His cohort this season, AB de Villiers, is a freak though in any batting family tree, he would be likelier to share a bloodline with Kohli than Gayle. The T20 format does not define him, as it now does Gayle, or to the degree which it might Kohli. Tests, and especially 50-over contests are De Villiers’s thing.

The most confounding style and route to this stage has probably been that of David Warner, whose 69 ended up in a winning cause in the final Sunday as Hyderabad’s bowling overcame Bangalore’s batting clout.

Kohli’s side — at 140-1 with more than six overs left — were heading for the title before rash shots from he and De Villiers led to a collapse that saw them fall eight runs short.

It made Warner’s opening knock, and a late flurrish of 39 from 15 balls from Ben Cutting, appear all the more important.

Warner, famously, made his debut for Australia in a T20I before he had even played a first-class match.

Yet since then he has grown in such a way that he is one of the best Test openers in the game currently. There is nothing wrong with his shorter-format game but it is over five days where his true colours, and value, seem to emerge.

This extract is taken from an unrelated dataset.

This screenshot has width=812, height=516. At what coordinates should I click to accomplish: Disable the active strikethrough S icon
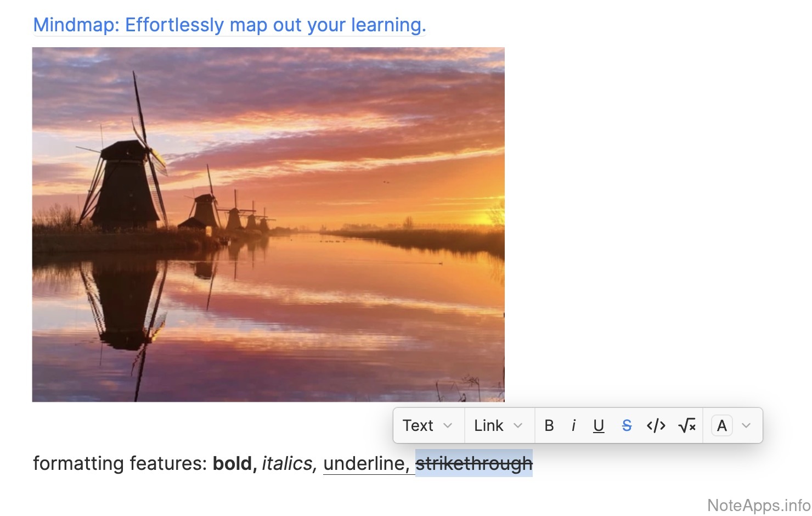(627, 425)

That is in line with the prophesy of Virender Sehwag — another spectrum of batting colours all by himself — who first alerted Warner to the fact that his style allied to the generally more attacking fields would bring him greatest success in Test cricket. Warner’s evolution as a batsman has been most discernible among the quartet. He has expanded his range of shots and improved immeasurably against spin.

His innings in the final was not explosive in the sense that we might imagine Warner explosiveness to be.

It was, in fact, almost unhurried with that development of his strokeplay on full display: he brought up his 50, the joint-fastest ever in an IPL final (24 balls), with a pair of cuts, one fine and one through extra cover, that the earliest Warner might not have middle so.

He has not exactly slipped under the radar this season, but it is safe to say that Kohli and De Villiers have burned so bright that every other batting feat has been overshadowed.

But Warner has torn through attacks with unmatched intensity, his fifty Sunday his ninth in just 17 games this season.

That is just as remarkable a run as Kohli’s and he even has a title to garnish it with.